> Task goal
Starting at the line that has "Programa de Alimentação" and stopping after the line that has "fevereiro 2022 (449, 1373)", reproduce the listing below exactly; omit everything else.

> Exercise materials
------------------------------------------------

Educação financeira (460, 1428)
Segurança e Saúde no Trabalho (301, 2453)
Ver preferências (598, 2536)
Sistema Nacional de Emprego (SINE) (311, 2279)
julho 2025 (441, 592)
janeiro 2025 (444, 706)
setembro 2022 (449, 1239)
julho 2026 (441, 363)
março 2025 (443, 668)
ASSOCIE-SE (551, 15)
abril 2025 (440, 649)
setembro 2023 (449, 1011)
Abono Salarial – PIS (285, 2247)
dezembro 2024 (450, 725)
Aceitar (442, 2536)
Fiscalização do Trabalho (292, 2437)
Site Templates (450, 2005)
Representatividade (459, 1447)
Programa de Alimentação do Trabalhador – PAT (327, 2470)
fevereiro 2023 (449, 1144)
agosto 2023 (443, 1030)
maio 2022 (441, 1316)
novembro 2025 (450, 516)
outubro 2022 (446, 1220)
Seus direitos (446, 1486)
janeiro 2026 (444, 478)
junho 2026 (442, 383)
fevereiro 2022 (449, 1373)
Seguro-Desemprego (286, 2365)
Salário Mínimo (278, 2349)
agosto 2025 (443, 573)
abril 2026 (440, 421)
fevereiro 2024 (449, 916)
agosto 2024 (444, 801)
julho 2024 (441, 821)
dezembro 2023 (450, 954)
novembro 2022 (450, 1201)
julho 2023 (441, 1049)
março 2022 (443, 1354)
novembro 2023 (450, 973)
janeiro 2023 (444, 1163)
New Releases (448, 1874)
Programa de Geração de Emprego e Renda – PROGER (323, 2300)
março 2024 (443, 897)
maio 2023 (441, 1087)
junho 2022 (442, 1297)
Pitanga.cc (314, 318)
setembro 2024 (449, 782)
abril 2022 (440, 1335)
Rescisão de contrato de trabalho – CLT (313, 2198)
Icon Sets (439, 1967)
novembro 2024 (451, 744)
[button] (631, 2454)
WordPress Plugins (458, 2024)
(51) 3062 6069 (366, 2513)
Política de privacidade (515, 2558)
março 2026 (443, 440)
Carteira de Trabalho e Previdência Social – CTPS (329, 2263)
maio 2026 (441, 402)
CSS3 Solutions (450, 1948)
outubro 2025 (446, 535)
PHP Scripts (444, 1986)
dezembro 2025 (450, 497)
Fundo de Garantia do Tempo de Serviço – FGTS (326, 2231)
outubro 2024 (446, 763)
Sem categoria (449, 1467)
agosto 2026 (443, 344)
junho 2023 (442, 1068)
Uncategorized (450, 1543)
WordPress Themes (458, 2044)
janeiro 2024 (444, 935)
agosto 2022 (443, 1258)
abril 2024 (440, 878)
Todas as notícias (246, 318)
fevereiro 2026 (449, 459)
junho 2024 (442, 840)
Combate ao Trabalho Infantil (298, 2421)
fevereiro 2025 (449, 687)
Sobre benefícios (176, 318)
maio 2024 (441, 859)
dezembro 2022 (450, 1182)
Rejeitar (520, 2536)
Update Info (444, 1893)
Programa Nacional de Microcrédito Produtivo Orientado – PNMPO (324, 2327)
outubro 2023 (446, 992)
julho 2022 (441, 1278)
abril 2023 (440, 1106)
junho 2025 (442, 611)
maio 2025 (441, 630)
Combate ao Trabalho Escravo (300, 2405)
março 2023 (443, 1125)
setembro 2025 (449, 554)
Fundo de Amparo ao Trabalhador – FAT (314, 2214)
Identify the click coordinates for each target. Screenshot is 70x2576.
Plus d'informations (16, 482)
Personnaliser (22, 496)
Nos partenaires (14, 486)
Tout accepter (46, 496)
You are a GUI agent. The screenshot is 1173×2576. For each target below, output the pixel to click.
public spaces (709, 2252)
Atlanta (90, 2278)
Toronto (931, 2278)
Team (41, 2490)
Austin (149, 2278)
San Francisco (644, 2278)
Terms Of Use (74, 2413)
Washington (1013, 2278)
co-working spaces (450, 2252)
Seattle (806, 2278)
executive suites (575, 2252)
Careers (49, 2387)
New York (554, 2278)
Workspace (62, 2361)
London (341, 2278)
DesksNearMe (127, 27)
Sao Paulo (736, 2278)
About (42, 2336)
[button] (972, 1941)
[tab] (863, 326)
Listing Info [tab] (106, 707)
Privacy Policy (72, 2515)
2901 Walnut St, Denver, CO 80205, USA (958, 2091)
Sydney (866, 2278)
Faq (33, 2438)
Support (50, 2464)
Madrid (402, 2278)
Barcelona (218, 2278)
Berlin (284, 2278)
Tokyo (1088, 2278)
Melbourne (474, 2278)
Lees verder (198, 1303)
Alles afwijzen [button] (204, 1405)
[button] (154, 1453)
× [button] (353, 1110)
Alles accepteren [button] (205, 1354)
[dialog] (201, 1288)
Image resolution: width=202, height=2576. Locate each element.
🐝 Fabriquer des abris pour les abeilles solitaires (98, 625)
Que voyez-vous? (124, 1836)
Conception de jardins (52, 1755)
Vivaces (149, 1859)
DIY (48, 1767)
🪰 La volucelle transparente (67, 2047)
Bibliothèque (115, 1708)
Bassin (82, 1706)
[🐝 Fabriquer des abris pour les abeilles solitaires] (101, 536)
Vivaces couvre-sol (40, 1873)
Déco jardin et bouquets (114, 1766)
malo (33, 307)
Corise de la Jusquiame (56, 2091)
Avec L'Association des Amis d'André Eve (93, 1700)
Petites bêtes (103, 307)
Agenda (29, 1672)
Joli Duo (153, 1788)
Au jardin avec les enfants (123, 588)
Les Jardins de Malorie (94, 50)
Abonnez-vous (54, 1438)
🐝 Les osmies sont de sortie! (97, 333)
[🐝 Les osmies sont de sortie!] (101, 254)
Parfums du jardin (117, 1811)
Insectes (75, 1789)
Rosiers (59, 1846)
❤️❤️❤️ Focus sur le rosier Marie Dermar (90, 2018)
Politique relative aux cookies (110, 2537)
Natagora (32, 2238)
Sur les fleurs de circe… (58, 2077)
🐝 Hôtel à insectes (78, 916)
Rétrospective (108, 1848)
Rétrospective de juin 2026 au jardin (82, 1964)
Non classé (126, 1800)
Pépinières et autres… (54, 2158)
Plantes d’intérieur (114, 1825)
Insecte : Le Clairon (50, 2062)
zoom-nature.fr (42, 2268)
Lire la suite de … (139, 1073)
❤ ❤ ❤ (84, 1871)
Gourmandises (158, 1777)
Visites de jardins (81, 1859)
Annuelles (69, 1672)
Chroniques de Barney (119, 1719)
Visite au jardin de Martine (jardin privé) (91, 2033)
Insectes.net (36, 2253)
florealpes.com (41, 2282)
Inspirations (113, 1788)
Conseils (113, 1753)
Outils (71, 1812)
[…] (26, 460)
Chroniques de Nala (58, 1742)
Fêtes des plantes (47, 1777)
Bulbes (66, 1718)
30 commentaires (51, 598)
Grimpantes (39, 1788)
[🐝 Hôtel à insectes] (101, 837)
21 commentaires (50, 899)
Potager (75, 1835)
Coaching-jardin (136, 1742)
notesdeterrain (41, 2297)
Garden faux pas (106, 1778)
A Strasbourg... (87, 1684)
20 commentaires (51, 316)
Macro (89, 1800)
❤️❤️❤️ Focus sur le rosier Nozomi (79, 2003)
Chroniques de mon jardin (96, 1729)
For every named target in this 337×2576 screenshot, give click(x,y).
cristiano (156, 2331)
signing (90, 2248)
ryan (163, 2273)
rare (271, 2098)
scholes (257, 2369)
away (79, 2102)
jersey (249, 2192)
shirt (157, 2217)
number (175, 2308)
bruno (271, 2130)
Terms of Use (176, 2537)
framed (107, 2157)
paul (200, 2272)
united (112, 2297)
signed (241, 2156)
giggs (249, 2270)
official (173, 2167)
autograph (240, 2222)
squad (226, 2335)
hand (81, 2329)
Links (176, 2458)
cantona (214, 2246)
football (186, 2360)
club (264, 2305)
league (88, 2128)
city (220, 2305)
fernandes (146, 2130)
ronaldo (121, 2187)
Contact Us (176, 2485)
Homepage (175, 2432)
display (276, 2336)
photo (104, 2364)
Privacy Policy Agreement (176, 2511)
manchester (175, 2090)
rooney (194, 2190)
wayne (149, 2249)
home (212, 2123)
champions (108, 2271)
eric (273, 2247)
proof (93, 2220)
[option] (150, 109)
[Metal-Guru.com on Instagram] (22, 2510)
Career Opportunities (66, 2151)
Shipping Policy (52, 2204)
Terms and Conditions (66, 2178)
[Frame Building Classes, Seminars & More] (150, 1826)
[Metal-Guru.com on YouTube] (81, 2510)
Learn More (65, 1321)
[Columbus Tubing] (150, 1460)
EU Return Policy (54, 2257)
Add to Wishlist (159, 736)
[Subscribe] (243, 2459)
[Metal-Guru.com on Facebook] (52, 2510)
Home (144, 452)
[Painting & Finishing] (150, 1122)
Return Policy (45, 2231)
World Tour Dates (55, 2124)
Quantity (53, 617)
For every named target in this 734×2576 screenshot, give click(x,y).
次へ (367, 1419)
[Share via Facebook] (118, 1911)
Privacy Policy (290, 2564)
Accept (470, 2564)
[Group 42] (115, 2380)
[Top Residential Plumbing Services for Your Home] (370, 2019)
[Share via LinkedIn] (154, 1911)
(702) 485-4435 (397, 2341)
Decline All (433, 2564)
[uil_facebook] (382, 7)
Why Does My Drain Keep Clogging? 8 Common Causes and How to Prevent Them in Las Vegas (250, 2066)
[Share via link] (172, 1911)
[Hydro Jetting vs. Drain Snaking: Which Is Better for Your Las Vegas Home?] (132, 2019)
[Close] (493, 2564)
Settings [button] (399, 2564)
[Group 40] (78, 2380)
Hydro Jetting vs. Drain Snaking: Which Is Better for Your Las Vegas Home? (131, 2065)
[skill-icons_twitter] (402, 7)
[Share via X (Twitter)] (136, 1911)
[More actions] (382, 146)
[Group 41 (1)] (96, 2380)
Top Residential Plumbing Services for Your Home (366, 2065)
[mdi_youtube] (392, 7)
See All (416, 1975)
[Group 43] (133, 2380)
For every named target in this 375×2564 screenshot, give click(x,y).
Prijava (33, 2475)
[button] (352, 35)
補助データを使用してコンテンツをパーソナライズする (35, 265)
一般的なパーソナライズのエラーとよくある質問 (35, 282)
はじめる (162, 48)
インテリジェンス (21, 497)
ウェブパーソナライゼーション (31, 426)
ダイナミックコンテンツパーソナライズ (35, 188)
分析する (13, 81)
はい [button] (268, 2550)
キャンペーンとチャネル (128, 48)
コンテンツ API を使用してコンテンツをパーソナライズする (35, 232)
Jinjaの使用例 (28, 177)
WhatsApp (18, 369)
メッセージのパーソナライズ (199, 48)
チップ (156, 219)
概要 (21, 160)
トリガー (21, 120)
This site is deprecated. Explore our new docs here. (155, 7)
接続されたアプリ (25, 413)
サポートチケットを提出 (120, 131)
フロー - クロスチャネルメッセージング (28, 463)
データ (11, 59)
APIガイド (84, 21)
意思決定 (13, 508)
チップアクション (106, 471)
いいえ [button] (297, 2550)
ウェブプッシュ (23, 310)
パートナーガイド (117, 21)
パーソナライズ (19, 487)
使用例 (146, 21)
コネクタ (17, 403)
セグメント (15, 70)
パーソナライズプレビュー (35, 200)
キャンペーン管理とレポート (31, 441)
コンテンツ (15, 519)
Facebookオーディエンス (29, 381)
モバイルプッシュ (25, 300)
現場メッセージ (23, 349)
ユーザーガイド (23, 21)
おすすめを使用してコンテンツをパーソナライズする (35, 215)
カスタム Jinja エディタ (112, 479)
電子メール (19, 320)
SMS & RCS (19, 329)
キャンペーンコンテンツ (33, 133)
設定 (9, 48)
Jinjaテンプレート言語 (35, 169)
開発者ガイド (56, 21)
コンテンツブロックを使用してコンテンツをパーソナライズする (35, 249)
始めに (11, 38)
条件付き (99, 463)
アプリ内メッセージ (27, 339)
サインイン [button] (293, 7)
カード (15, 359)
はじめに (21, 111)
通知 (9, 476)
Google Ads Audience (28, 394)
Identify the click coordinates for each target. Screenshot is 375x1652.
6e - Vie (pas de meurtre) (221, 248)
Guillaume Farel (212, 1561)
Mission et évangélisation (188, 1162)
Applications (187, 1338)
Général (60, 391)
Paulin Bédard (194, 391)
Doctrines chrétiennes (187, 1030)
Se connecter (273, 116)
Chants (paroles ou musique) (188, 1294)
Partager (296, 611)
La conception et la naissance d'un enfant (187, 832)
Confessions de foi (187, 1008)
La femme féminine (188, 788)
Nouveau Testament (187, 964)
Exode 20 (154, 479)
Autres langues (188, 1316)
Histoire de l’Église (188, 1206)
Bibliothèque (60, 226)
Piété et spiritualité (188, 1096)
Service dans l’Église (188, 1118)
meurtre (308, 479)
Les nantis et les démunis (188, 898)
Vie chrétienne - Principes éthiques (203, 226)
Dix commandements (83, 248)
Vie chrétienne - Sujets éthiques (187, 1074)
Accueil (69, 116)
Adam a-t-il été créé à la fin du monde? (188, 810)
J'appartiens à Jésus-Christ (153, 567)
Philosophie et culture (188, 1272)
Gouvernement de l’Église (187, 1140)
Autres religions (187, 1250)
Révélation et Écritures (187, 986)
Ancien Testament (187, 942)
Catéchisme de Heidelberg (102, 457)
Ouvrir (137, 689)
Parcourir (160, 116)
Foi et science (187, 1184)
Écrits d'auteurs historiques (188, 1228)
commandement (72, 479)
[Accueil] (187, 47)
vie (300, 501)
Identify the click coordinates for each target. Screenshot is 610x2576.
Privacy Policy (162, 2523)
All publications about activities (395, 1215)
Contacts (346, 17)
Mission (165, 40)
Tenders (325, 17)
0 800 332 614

------------------------------------------------

> Solution
Programa de Alimentação do Trabalhador – PAT (327, 2470)
fevereiro 2023 (449, 1144)
agosto 2023 (443, 1030)
maio 2022 (441, 1316)
novembro 2025 (450, 516)
outubro 2022 (446, 1220)
Seus direitos (446, 1486)
janeiro 2026 (444, 478)
junho 2026 (442, 383)
fevereiro 2022 (449, 1373)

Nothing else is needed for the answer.